• REQUIRED TASK: Pull out every line of the material below that contains the word "section".

• DATA PROVIDED:
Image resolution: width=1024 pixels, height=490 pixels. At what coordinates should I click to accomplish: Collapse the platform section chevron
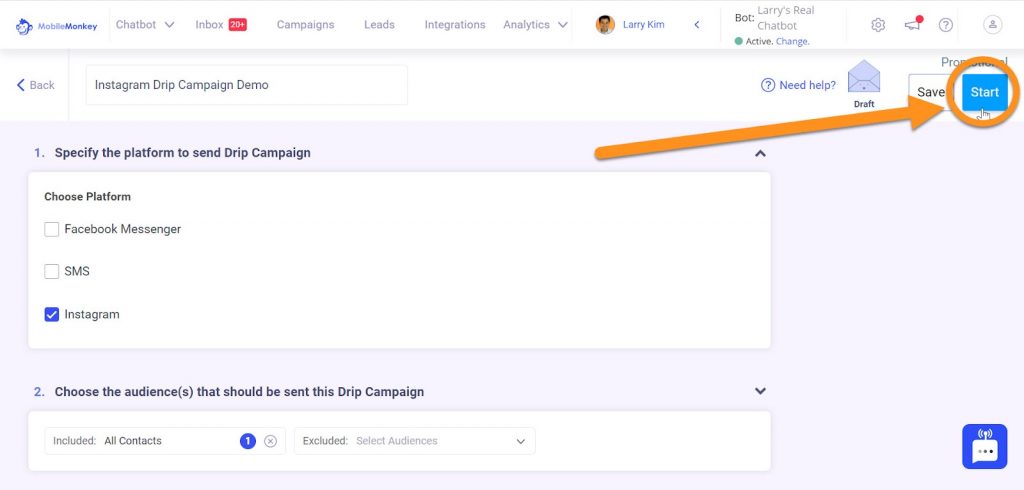tap(760, 153)
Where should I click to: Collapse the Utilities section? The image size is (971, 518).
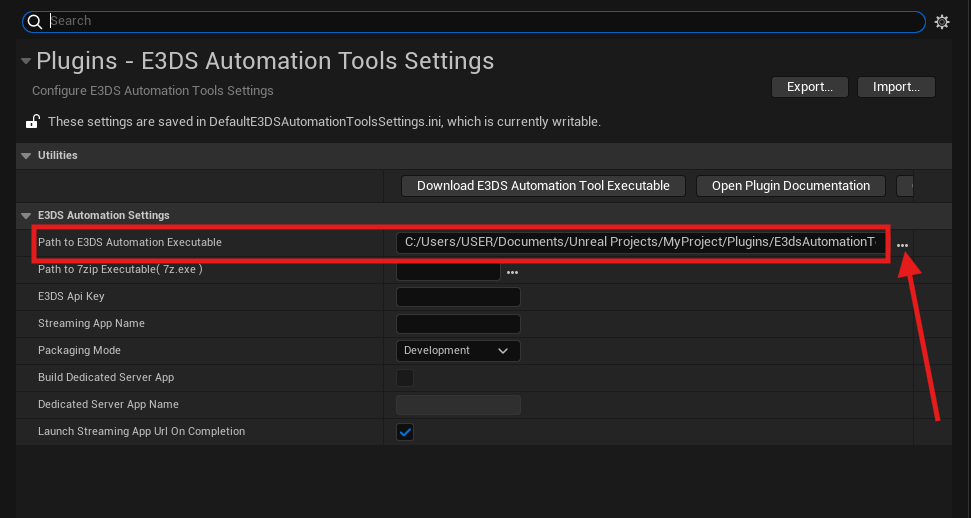pyautogui.click(x=26, y=156)
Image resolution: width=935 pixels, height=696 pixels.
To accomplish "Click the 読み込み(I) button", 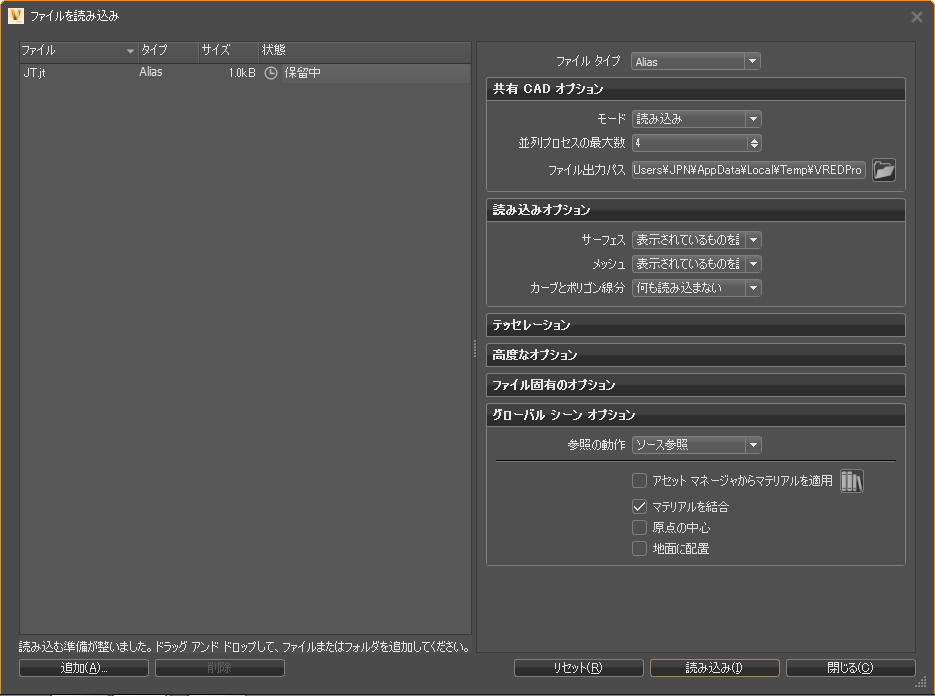I will click(x=715, y=668).
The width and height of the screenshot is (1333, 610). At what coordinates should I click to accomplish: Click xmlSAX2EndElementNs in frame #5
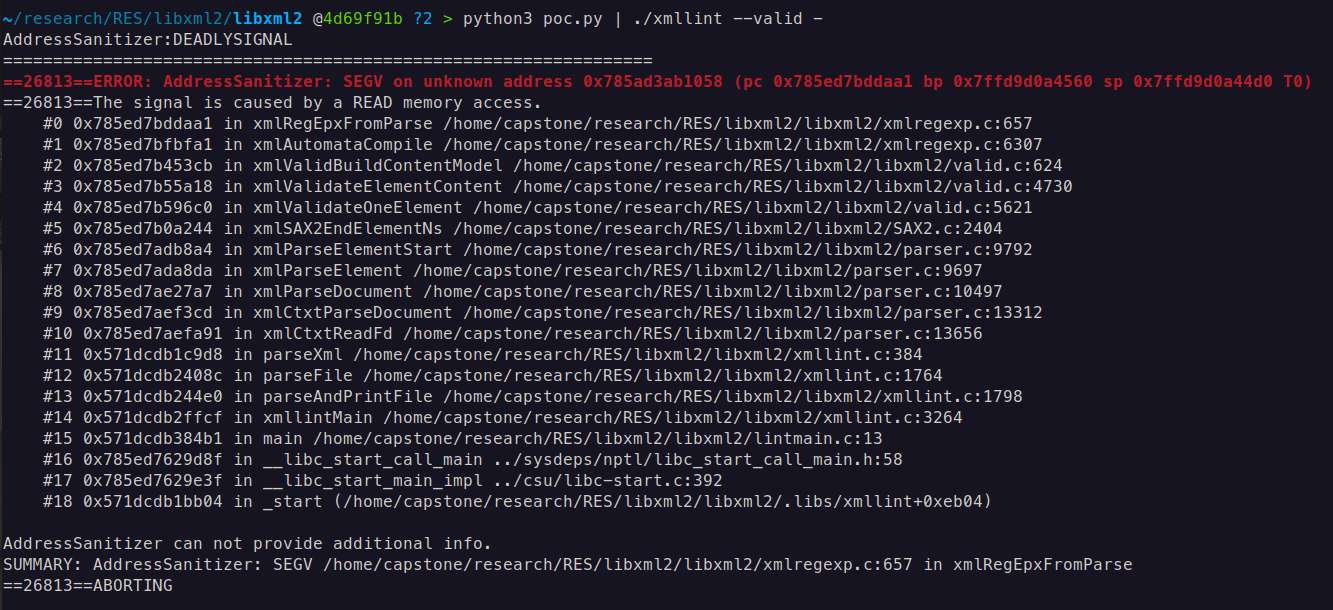tap(348, 229)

• ANSWER TO THE PROBLEM:
Image resolution: width=1024 pixels, height=490 pixels. At what coordinates should I click to accomplish: Collapse the platform section chevron
Where should I click to: Collapse the Utilities section? The image size is (971, 518).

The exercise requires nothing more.